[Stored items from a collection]
□ □ □

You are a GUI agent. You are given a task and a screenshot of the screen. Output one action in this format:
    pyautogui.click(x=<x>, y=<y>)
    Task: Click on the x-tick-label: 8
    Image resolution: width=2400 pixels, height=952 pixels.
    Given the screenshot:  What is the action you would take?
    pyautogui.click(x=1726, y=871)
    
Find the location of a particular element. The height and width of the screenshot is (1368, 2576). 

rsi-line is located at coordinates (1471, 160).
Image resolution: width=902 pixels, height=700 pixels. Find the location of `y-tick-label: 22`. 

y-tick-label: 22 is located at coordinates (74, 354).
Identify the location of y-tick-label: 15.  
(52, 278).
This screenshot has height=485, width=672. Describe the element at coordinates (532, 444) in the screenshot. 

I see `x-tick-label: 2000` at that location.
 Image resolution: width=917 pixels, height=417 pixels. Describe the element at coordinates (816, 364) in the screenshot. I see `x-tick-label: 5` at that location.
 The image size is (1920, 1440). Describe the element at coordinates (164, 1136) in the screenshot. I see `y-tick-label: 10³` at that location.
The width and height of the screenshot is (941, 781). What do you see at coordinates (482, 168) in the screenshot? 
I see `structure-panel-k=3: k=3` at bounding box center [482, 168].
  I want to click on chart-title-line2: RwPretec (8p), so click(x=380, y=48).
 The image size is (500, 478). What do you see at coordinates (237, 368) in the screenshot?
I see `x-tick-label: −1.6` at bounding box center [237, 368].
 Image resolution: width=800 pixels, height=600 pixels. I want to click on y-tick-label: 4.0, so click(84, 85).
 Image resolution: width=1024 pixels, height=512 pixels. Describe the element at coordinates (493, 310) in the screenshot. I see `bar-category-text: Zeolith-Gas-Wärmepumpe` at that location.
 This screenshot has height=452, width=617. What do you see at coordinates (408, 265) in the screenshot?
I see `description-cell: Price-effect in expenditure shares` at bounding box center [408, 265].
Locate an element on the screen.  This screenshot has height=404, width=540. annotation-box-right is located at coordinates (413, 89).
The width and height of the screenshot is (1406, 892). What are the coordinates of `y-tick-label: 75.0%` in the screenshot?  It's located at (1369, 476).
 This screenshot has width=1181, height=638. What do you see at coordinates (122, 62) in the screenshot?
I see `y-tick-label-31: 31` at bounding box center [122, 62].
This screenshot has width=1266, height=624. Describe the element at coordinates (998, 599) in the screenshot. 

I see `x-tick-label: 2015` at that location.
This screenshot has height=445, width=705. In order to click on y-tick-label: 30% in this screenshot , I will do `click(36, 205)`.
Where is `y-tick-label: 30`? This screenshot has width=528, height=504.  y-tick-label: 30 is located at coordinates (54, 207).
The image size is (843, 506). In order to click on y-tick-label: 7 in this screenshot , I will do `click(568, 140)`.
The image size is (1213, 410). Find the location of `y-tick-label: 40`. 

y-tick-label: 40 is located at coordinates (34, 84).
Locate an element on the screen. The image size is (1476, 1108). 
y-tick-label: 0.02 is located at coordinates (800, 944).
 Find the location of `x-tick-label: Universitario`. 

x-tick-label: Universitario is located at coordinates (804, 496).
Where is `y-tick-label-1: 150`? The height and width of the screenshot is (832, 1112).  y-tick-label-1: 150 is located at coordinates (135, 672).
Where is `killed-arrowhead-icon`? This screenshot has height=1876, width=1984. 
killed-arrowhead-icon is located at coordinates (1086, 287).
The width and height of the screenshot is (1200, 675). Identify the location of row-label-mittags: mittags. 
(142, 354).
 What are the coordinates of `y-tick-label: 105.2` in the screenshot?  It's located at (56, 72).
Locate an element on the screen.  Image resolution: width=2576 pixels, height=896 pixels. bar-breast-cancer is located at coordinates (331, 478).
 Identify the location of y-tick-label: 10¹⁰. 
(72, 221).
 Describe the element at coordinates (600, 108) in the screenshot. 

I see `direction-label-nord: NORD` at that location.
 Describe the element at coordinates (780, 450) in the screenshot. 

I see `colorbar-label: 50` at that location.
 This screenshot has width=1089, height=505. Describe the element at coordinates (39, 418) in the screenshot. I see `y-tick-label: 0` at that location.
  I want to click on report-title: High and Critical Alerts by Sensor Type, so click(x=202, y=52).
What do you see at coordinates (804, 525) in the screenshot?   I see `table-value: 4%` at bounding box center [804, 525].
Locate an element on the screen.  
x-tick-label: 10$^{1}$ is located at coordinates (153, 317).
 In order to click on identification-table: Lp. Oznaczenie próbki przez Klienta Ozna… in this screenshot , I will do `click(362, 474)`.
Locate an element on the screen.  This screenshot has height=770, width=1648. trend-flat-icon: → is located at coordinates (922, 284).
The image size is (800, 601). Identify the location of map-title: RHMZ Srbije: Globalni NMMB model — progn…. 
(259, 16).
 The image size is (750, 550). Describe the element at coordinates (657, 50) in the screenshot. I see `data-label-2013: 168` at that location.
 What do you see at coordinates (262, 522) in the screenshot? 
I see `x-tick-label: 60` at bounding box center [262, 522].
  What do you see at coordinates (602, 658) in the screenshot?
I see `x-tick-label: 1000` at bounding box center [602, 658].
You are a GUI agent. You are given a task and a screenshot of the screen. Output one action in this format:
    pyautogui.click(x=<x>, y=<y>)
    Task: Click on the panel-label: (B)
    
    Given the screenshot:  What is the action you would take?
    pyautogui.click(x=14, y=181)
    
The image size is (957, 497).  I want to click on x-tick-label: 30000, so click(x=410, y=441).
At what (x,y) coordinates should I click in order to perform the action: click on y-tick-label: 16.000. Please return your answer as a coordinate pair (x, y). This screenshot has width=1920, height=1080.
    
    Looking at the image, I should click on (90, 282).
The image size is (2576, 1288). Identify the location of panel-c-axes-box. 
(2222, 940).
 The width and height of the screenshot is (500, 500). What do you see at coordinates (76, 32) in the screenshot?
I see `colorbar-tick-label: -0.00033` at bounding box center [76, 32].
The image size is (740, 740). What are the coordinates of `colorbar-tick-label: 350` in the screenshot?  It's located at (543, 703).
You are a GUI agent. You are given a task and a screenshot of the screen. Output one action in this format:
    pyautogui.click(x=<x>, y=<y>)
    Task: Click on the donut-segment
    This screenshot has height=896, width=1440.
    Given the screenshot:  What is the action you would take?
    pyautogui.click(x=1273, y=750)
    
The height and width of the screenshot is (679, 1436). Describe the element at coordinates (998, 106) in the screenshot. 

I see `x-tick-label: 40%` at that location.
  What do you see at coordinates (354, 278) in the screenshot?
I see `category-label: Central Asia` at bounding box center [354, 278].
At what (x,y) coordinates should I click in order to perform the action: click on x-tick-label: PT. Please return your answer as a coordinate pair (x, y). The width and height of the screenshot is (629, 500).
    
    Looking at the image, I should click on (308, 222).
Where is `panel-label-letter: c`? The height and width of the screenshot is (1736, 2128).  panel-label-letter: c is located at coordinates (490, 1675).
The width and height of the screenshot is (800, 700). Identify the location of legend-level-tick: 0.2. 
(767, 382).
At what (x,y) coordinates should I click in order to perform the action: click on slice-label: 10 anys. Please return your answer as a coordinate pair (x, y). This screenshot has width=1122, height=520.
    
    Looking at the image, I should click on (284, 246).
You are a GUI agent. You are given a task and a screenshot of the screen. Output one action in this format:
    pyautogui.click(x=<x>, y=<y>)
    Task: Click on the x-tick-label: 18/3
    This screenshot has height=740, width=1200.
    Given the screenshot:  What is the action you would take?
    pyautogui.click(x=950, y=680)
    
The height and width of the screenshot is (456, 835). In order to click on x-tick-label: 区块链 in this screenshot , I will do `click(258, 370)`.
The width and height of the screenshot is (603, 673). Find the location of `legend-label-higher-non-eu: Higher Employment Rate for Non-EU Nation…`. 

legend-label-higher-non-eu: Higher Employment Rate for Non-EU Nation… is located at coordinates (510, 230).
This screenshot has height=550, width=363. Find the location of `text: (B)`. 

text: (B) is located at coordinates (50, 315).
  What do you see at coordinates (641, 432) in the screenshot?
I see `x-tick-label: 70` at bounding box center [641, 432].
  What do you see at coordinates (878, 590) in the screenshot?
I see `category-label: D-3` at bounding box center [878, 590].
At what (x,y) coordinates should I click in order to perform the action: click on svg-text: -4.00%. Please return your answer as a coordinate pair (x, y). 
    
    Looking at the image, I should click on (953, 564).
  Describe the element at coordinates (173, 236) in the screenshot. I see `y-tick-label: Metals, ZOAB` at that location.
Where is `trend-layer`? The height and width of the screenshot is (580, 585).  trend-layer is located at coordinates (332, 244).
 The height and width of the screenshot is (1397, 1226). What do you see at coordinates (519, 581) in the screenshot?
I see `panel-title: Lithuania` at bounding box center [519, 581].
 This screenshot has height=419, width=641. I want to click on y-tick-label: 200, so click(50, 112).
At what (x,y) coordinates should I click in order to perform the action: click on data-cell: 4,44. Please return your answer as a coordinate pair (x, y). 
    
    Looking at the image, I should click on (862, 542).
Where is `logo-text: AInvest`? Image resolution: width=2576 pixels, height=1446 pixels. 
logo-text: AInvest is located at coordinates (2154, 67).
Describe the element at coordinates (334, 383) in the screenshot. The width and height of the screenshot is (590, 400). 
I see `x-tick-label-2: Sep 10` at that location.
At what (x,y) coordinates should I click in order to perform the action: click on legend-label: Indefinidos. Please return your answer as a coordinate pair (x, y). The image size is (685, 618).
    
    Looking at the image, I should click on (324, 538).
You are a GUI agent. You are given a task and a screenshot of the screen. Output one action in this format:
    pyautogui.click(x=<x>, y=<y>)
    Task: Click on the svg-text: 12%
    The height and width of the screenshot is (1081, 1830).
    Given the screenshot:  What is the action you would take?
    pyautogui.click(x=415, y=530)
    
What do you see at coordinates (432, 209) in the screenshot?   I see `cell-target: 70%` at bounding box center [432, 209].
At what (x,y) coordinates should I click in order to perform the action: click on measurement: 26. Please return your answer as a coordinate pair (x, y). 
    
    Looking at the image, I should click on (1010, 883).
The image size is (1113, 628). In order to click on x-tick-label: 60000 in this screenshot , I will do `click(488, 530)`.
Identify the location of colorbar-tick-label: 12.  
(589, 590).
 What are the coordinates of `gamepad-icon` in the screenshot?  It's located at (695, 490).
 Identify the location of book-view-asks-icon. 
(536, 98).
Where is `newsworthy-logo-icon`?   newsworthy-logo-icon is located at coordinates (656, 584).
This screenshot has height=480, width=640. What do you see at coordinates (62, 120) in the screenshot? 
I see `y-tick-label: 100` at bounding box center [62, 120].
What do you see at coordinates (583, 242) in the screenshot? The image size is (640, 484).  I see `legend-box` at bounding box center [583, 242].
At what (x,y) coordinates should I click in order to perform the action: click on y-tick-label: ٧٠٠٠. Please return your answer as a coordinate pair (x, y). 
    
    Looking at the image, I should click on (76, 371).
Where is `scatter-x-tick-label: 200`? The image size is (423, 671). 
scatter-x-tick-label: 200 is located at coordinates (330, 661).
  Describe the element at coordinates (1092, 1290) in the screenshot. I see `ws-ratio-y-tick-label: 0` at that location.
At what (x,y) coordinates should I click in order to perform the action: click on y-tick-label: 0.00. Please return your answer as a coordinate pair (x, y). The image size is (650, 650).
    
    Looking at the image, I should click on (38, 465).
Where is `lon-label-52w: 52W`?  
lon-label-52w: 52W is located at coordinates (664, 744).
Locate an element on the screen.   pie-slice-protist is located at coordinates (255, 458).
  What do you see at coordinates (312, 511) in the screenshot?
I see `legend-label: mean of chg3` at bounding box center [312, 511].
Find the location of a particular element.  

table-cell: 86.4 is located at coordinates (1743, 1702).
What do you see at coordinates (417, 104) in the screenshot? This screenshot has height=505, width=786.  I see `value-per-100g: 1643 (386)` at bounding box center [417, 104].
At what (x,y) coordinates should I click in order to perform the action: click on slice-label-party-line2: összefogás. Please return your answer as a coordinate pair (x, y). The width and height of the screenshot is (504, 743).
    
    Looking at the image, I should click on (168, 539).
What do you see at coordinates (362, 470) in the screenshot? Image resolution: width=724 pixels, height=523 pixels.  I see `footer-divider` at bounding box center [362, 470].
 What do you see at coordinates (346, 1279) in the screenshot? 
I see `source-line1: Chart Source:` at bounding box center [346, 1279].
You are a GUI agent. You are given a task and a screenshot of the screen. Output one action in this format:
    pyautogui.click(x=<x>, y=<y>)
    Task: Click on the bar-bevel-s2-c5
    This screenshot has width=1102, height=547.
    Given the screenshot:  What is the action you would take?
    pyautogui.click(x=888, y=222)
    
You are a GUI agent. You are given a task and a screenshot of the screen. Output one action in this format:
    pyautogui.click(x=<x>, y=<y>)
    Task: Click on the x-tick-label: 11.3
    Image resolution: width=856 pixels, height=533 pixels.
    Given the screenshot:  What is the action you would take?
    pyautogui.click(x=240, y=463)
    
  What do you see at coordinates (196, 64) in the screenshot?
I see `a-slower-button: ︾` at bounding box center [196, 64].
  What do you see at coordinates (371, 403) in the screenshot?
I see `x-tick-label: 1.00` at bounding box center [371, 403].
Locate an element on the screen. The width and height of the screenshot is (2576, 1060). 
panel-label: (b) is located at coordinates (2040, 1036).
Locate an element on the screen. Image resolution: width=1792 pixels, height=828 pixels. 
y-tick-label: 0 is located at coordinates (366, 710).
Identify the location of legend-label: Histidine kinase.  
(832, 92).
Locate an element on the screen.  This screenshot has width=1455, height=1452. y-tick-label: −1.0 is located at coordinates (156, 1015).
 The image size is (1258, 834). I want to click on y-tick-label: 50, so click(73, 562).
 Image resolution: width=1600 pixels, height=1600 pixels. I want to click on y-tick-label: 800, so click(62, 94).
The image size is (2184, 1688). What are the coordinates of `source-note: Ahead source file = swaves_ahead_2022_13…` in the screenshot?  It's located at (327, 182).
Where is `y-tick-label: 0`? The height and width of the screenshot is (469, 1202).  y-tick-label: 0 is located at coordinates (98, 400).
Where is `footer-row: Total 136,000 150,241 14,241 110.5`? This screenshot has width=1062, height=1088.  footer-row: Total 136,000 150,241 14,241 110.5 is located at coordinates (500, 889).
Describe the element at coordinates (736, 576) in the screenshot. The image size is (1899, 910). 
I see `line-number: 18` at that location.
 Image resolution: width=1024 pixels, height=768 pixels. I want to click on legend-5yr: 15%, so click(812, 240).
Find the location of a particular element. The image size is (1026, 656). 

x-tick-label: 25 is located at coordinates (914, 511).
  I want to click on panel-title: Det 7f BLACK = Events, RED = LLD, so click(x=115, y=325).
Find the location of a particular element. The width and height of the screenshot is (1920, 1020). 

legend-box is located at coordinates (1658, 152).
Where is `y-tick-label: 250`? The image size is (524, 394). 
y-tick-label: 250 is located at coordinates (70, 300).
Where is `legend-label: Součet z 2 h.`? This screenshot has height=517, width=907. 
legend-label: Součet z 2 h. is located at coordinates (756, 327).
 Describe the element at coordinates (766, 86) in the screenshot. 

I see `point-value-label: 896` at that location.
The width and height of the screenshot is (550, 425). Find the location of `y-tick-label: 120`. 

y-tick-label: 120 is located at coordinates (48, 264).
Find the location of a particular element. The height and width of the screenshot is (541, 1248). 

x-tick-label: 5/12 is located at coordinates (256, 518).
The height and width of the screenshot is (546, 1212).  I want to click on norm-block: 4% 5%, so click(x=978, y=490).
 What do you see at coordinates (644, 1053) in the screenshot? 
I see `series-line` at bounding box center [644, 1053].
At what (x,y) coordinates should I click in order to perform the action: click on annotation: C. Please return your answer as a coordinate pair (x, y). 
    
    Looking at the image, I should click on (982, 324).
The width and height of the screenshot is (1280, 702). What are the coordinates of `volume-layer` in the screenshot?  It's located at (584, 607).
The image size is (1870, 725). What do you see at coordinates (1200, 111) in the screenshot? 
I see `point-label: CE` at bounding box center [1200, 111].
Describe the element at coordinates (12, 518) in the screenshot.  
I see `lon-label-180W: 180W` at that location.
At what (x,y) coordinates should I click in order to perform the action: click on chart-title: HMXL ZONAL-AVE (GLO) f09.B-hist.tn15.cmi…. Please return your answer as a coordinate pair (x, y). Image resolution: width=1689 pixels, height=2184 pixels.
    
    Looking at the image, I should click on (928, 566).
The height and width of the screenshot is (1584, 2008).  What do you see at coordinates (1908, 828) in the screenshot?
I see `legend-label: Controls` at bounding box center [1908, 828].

□ □ □

**JOB ITEM:** Pick out every line of the material above that contains the string "killed", and copy each one in full.

**WORKED SOLUTION:**
Where is `killed-arrowhead-icon`? This screenshot has height=1876, width=1984. 
killed-arrowhead-icon is located at coordinates (1086, 287).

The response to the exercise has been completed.